(Stored items from a collection)

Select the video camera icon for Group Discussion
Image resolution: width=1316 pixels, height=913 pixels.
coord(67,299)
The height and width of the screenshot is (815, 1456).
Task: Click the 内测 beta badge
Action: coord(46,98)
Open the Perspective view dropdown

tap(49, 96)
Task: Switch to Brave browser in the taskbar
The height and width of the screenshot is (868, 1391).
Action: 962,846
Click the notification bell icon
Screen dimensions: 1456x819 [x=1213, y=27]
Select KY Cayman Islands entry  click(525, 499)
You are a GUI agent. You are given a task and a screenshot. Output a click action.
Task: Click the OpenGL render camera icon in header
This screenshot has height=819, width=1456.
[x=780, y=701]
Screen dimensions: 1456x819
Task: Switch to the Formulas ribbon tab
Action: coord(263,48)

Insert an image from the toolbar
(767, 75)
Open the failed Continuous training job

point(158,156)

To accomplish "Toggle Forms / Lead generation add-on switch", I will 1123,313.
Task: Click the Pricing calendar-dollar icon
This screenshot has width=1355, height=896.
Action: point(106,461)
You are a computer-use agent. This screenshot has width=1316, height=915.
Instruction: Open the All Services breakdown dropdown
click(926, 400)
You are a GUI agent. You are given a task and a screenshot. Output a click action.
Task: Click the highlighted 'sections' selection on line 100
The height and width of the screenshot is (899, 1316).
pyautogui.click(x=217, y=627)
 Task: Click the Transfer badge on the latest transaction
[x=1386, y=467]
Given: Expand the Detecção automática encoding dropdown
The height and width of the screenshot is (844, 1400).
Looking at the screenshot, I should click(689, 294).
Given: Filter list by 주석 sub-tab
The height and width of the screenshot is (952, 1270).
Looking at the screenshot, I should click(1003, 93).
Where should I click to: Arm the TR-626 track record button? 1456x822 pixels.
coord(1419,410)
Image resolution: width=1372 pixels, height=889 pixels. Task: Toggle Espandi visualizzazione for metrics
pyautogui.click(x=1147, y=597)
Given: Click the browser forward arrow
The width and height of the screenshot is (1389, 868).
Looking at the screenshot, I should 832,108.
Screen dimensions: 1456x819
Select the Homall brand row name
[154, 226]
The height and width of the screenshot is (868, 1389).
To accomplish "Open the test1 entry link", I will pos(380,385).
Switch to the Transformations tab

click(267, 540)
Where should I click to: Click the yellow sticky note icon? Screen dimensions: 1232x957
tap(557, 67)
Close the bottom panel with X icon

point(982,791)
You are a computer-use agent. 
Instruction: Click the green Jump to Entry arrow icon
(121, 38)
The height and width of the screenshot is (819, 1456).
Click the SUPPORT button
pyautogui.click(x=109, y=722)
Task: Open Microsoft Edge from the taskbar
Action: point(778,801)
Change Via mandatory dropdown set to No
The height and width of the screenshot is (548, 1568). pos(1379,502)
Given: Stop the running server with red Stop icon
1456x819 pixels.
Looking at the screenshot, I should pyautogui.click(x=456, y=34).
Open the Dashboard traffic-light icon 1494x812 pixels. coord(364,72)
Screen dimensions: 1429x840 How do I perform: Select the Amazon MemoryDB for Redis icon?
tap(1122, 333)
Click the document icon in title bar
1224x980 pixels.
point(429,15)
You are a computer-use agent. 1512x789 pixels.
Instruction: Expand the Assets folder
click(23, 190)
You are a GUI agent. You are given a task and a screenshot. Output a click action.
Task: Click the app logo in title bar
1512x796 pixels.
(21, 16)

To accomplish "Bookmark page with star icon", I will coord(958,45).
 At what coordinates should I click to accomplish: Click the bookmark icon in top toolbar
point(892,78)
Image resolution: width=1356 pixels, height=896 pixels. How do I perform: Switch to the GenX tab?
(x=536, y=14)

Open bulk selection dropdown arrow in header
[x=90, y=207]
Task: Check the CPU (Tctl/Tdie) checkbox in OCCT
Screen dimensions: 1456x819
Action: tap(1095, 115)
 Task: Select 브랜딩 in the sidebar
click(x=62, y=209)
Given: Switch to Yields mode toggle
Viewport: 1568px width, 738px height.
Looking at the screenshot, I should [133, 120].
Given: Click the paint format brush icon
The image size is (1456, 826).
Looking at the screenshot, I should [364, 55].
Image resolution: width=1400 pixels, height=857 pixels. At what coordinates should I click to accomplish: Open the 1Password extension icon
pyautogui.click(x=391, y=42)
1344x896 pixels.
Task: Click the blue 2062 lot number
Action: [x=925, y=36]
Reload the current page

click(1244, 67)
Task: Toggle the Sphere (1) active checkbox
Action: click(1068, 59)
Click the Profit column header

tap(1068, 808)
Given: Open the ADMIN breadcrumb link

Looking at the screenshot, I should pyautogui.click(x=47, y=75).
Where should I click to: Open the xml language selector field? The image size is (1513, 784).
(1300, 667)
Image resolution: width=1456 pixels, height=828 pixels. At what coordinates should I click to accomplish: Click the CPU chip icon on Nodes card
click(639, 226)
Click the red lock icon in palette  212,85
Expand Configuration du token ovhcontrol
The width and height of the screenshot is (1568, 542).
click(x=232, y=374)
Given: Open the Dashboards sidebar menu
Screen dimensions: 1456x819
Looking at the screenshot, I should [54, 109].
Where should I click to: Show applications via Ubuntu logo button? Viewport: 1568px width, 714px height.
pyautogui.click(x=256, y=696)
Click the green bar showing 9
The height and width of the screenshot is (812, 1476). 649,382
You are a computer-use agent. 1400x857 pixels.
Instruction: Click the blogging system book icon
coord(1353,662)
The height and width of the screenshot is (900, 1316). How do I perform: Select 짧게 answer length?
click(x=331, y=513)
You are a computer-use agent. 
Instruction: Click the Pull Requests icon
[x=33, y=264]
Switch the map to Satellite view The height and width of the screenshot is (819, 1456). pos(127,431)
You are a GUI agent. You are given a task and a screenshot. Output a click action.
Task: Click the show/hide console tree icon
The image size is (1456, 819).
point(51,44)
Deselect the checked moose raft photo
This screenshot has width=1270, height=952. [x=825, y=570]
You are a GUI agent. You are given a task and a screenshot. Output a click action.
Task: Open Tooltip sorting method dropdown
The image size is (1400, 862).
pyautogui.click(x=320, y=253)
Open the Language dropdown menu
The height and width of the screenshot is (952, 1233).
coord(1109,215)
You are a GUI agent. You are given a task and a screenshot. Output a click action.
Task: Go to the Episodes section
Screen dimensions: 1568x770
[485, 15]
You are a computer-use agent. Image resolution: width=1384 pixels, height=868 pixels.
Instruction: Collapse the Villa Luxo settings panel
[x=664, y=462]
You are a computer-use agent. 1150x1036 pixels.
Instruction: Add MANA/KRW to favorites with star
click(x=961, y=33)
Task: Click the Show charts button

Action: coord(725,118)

**WHAT IS NEEDED**:
Respond with nothing but the number of lines in the data above that include the word "browser".

**ANSWER SPACE**:
2